> **WHAT IS NEEDED**: Beginning with the line that contains "Task: Click the 端口 column header", write out each remaining line of the records below exactly. Do not copy any picture.

> **PROVIDED DATA**:
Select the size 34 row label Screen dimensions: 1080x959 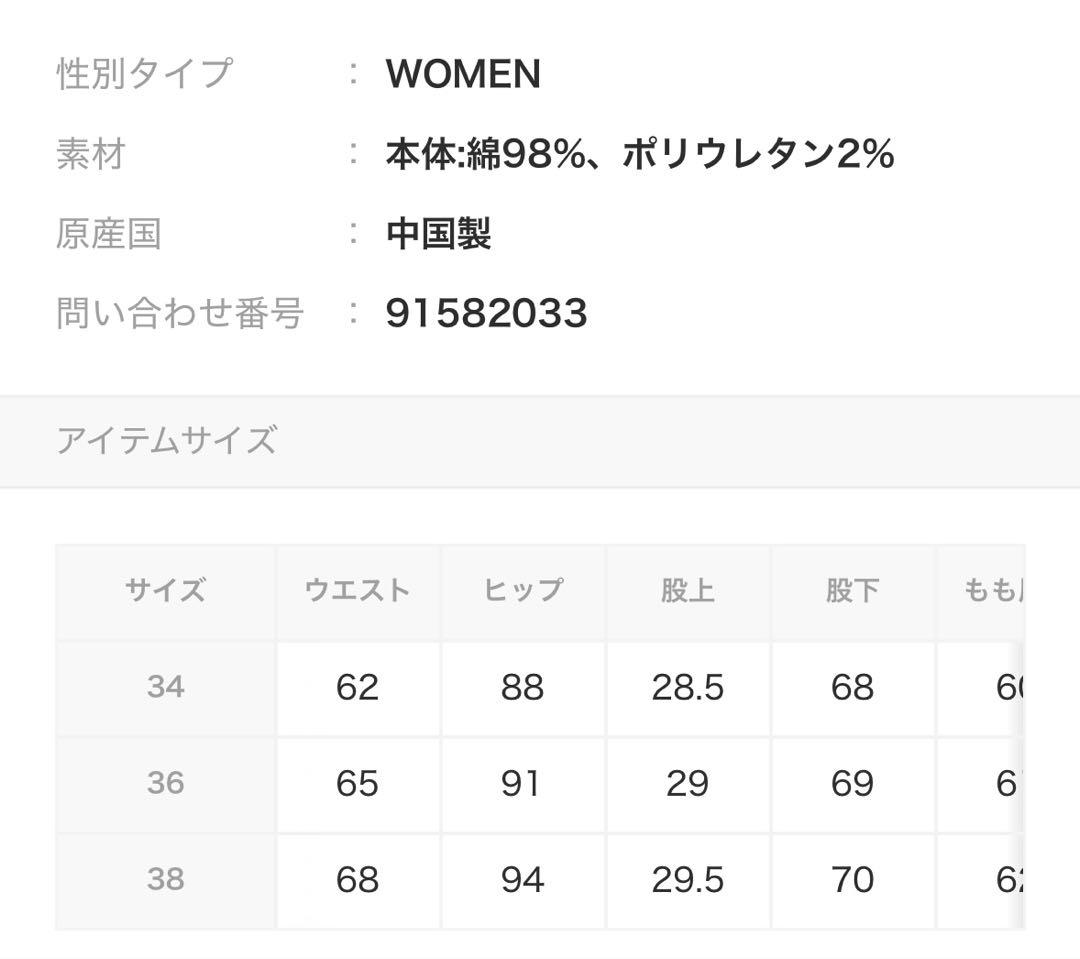pos(165,687)
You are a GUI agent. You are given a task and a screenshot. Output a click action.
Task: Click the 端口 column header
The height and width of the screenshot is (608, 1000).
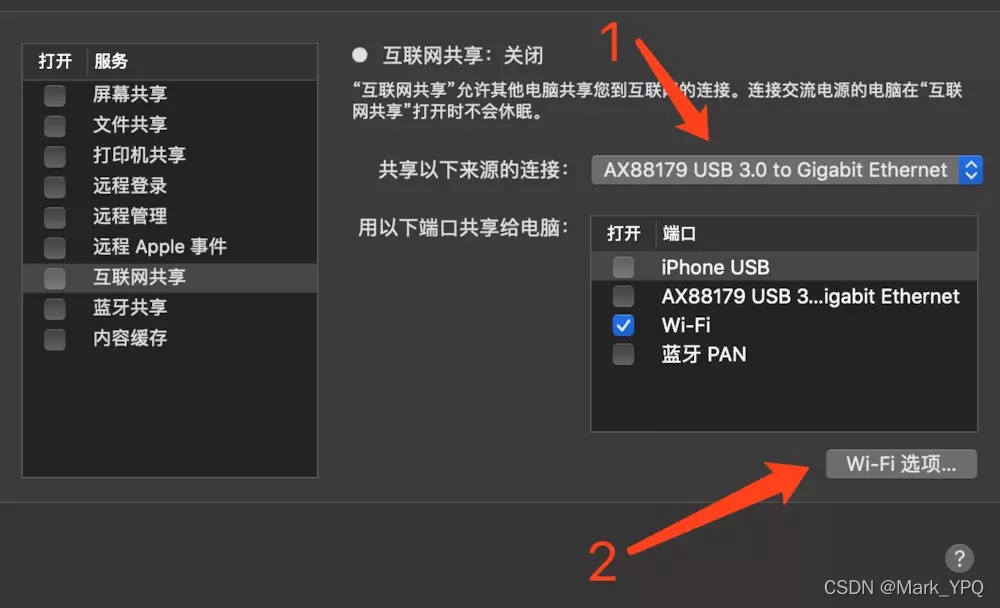coord(679,234)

> **TASK OUTPUT**:
Task: Click the 端口 column header
The height and width of the screenshot is (608, 1000).
coord(679,234)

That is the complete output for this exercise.